*Problem to solve:* The complete listing below should be transcribed precisely.

────────────────────

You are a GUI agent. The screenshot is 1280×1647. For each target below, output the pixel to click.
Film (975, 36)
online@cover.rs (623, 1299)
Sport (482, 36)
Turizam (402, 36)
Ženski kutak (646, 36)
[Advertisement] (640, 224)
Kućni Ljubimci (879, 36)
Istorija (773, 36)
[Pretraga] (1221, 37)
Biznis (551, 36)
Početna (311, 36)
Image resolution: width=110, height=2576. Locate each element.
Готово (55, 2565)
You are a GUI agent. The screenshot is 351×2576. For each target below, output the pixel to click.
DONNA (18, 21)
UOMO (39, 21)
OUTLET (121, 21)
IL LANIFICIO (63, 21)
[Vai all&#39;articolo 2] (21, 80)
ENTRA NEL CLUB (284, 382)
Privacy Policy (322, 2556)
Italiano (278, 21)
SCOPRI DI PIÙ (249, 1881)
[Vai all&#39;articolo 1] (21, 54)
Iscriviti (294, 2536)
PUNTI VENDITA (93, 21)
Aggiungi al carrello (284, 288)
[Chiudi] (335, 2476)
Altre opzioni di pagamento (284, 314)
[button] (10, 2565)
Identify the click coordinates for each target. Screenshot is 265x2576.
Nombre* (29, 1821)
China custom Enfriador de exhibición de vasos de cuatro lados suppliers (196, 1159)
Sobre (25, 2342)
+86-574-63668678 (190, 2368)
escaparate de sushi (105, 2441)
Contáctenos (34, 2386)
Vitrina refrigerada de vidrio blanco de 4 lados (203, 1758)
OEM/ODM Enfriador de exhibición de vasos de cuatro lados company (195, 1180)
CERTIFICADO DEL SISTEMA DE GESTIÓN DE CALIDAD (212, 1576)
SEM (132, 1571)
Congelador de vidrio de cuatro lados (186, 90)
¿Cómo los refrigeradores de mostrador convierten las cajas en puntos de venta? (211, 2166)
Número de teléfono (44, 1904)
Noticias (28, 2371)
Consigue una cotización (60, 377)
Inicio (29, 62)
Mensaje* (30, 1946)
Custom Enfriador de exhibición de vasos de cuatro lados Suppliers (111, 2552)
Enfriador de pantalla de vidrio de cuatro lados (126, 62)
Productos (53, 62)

────────────────────

*Your solution:*
You are a GUI agent. The screenshot is 1280×1647. For each target below, output the pixel to click.
Film (975, 36)
online@cover.rs (623, 1299)
Sport (482, 36)
Turizam (402, 36)
Ženski kutak (646, 36)
[Advertisement] (640, 224)
Kućni Ljubimci (879, 36)
Istorija (773, 36)
[Pretraga] (1221, 37)
Biznis (551, 36)
Početna (311, 36)
Image resolution: width=110, height=2576. Locate each element.
Готово (55, 2565)
You are a GUI agent. The screenshot is 351×2576. For each target below, output the pixel to click.
DONNA (18, 21)
UOMO (39, 21)
OUTLET (121, 21)
IL LANIFICIO (63, 21)
[Vai all&#39;articolo 2] (21, 80)
ENTRA NEL CLUB (284, 382)
Privacy Policy (322, 2556)
Italiano (278, 21)
SCOPRI DI PIÙ (249, 1881)
[Vai all&#39;articolo 1] (21, 54)
Iscriviti (294, 2536)
PUNTI VENDITA (93, 21)
Aggiungi al carrello (284, 288)
[Chiudi] (335, 2476)
Altre opzioni di pagamento (284, 314)
[button] (10, 2565)
Identify the click coordinates for each target. Screenshot is 265x2576.
Nombre* (29, 1821)
China custom Enfriador de exhibición de vasos de cuatro lados suppliers (196, 1159)
Sobre (25, 2342)
+86-574-63668678 (190, 2368)
escaparate de sushi (105, 2441)
Contáctenos (34, 2386)
Vitrina refrigerada de vidrio blanco de 4 lados (203, 1758)
OEM/ODM Enfriador de exhibición de vasos de cuatro lados company (195, 1180)
CERTIFICADO DEL SISTEMA DE GESTIÓN DE CALIDAD (212, 1576)
SEM (132, 1571)
Congelador de vidrio de cuatro lados (186, 90)
¿Cómo los refrigeradores de mostrador convierten las cajas en puntos de venta? (211, 2166)
Número de teléfono (44, 1904)
Noticias (28, 2371)
Consigue una cotización (60, 377)
Inicio (29, 62)
Mensaje* (30, 1946)
Custom Enfriador de exhibición de vasos de cuatro lados Suppliers (111, 2552)
Enfriador de pantalla de vidrio de cuatro lados (126, 62)
Productos (53, 62)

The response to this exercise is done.